Civ. A. No. 1251. March 2, 1940.]

PAUL LEBET, Respondent, v. F. J. CAPPOBIANCHO et al., Appellants.

COUNSEL

Long & Levit for Appellants.

J. J. Doyle for Respondent.

OPINION

Dooling, Jr., J., pro tem.

This is an appeal from a judgment for $106 for damages to the rear of an automobile. Defendants proved in the trial court that plaintiff had been fully compensated for this damage by an insurance carrier. They then urged and urge on appeal that the insurance carrier became subrogated to all of plaintiff's rights and was the real party in interest under Code of Civil Procedure section 367, and under that section the only party entitled to prosecute the action. They cite Offer v. Superior Court, 194 Cal. 114 [228 P. 11]. [38 Cal. App. 2d Supp. 772]

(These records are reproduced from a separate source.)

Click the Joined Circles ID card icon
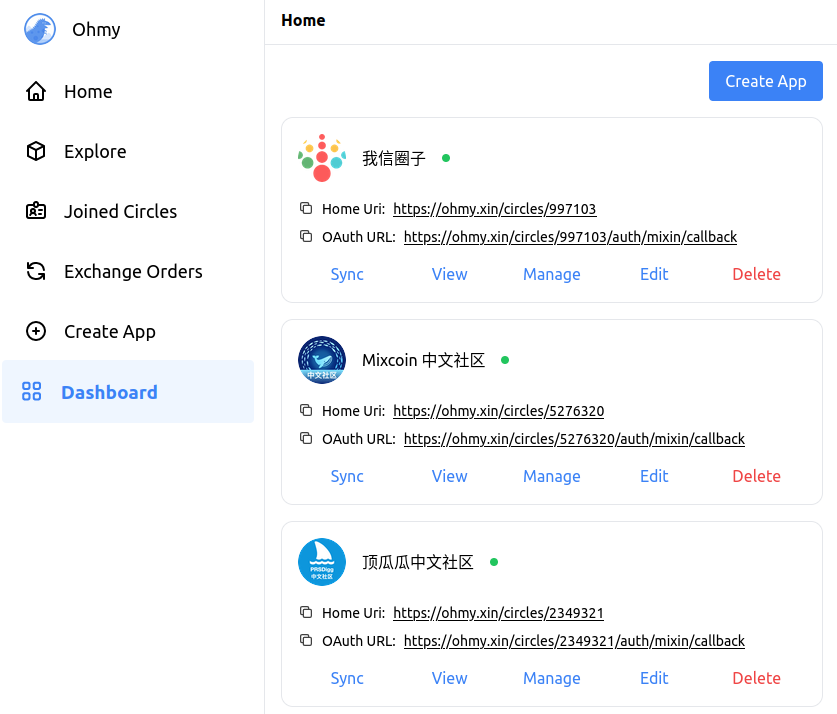The image size is (837, 714). pyautogui.click(x=36, y=212)
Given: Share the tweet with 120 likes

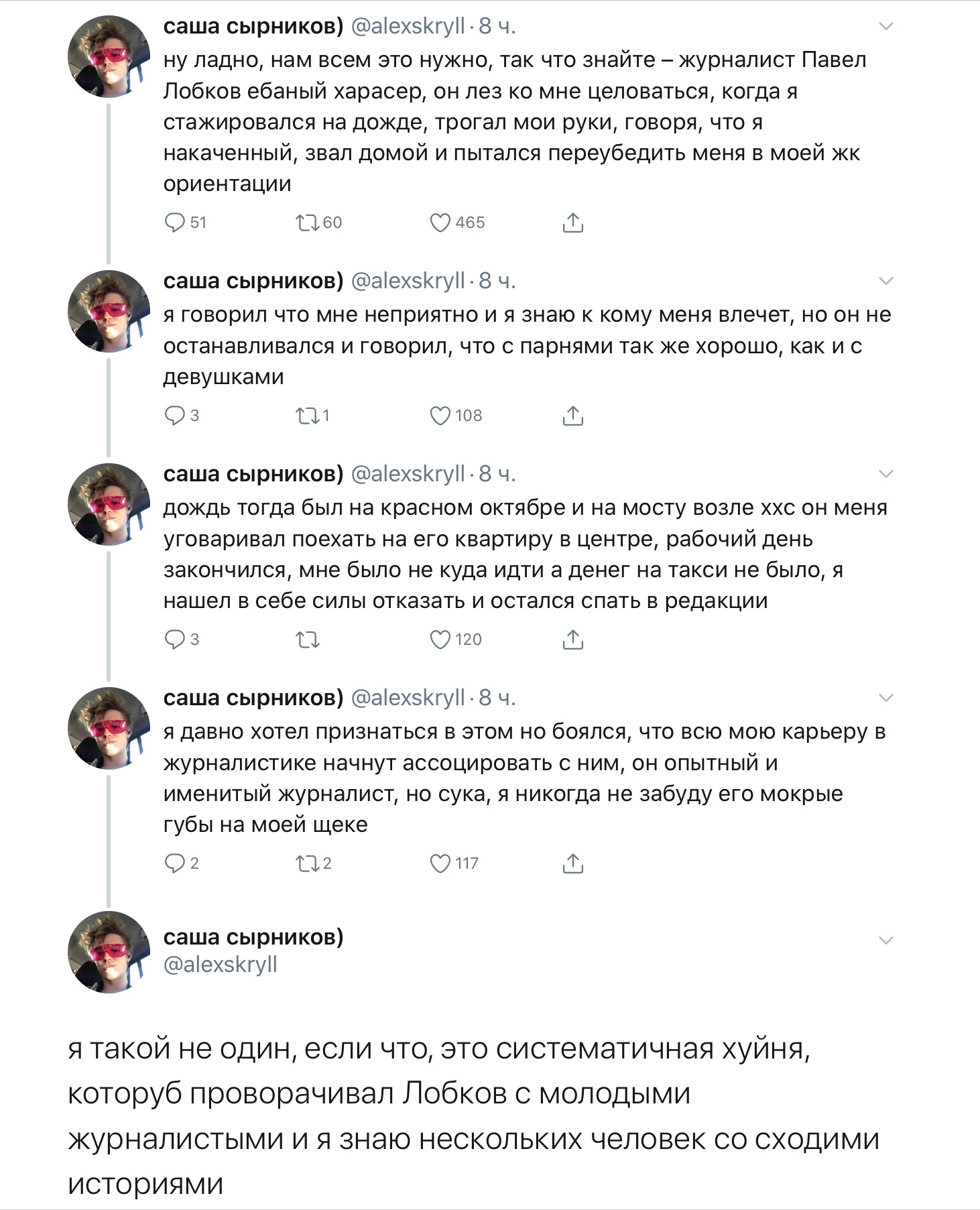Looking at the screenshot, I should [572, 640].
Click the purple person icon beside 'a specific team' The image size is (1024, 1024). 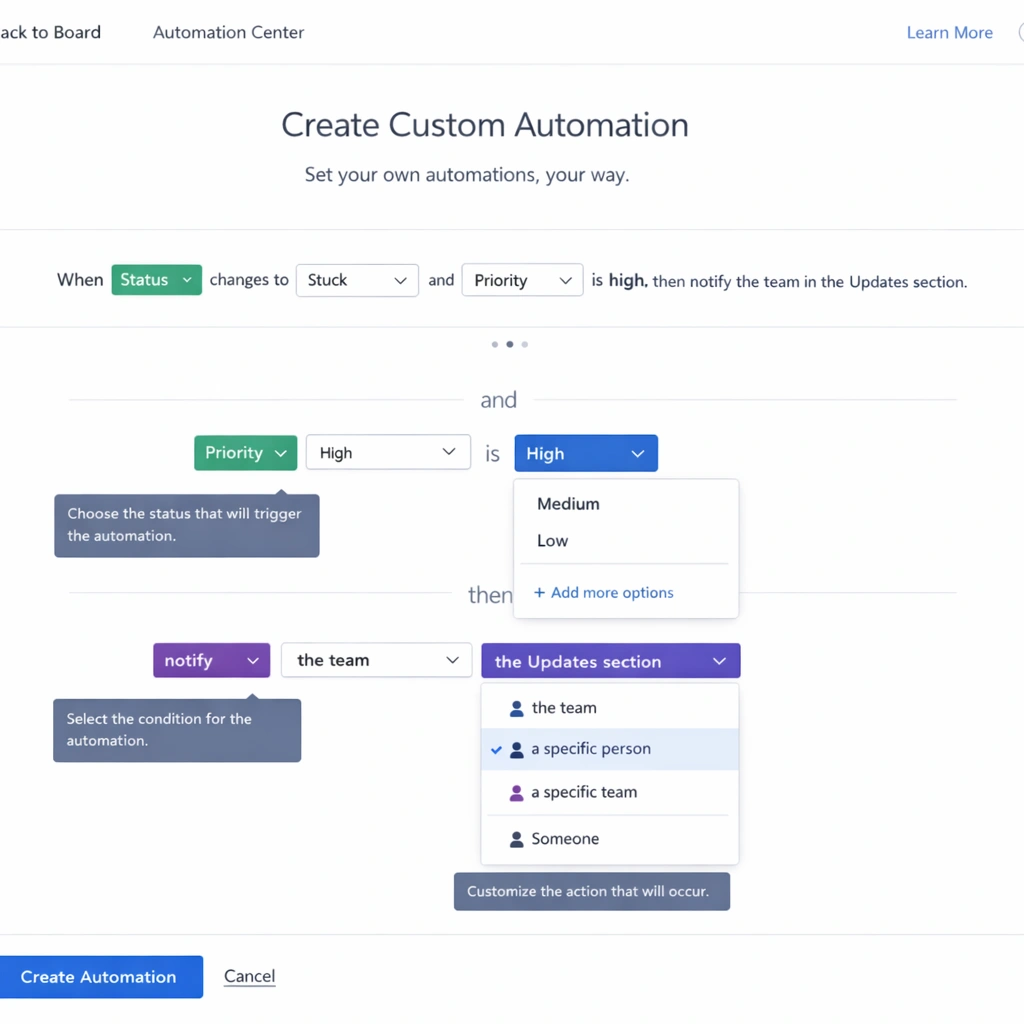click(x=516, y=792)
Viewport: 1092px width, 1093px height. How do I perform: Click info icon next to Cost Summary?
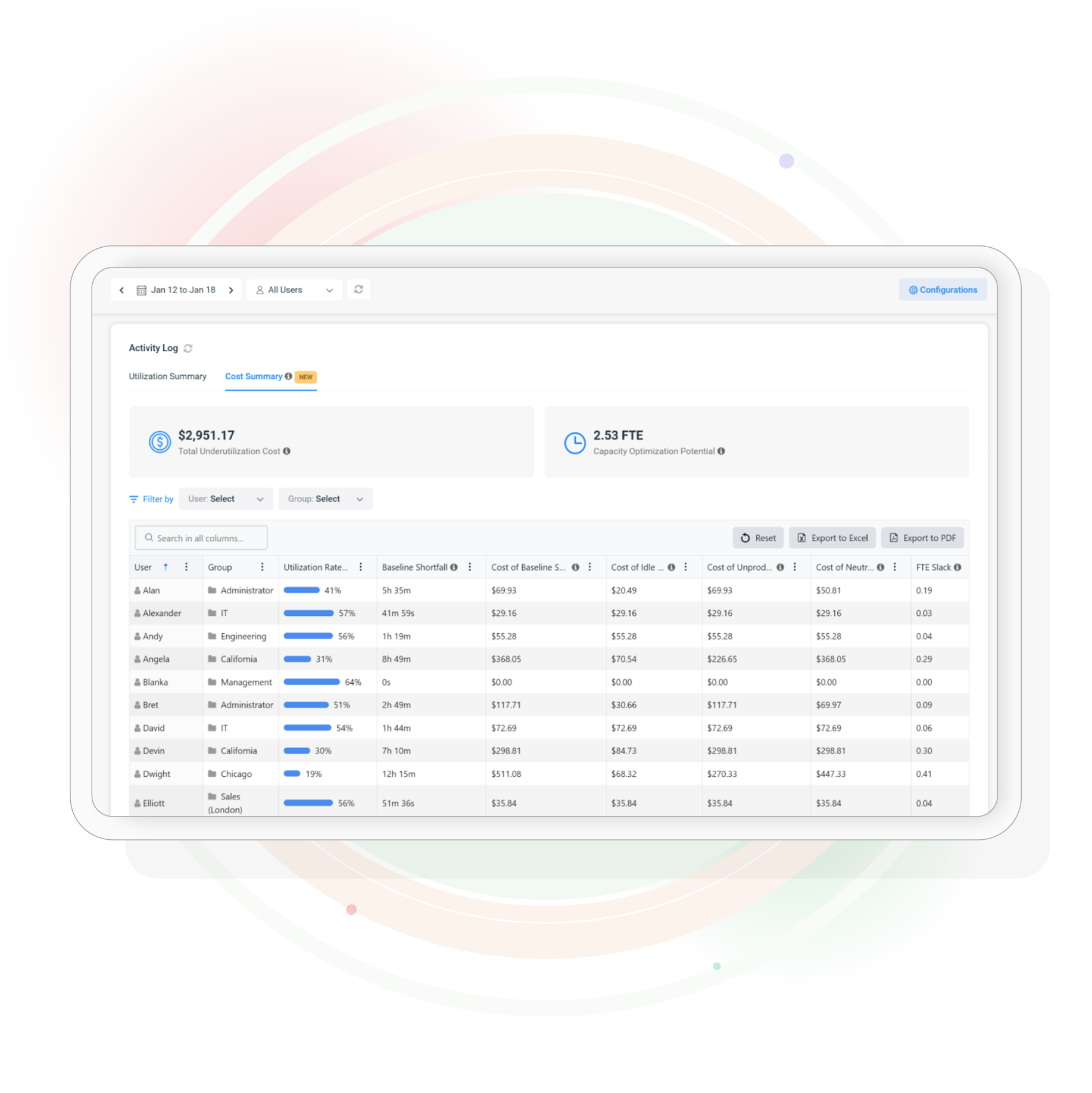(289, 376)
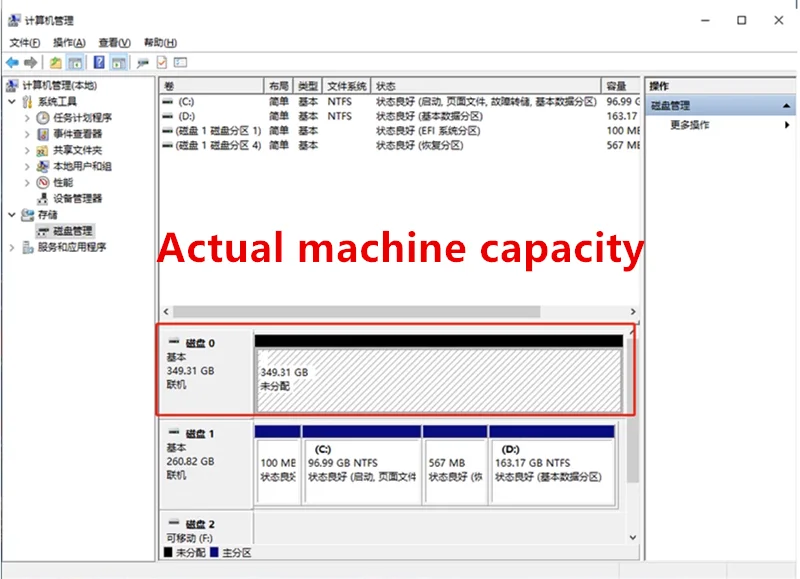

Plaintiff counters by citing Loggie v. Interstate Transit Co., 108 Cal. App. 165 [291 P. 618]. To this citation should be added Inglewood Park Mausoleum v. Ferguson, 9 Cal. App. 2d 217 [49 PaCal.2d 305]. [1] These two cases hold squarely that it is no defense to an action for damages to property that the plaintiff has been fully reimbursed by an insurer. We need not, however, rely on these cases to decide this appeal.

Plaintiff introduced an assignment to the insurance carrier which contained the following provision:

"The said Insurance Company, its successors and assigns are hereby forever authorized and empowered, ... to ... institute and prosecute such actions at law or in equity as it shall deem proper, in the name of the undersigned or otherwise ..."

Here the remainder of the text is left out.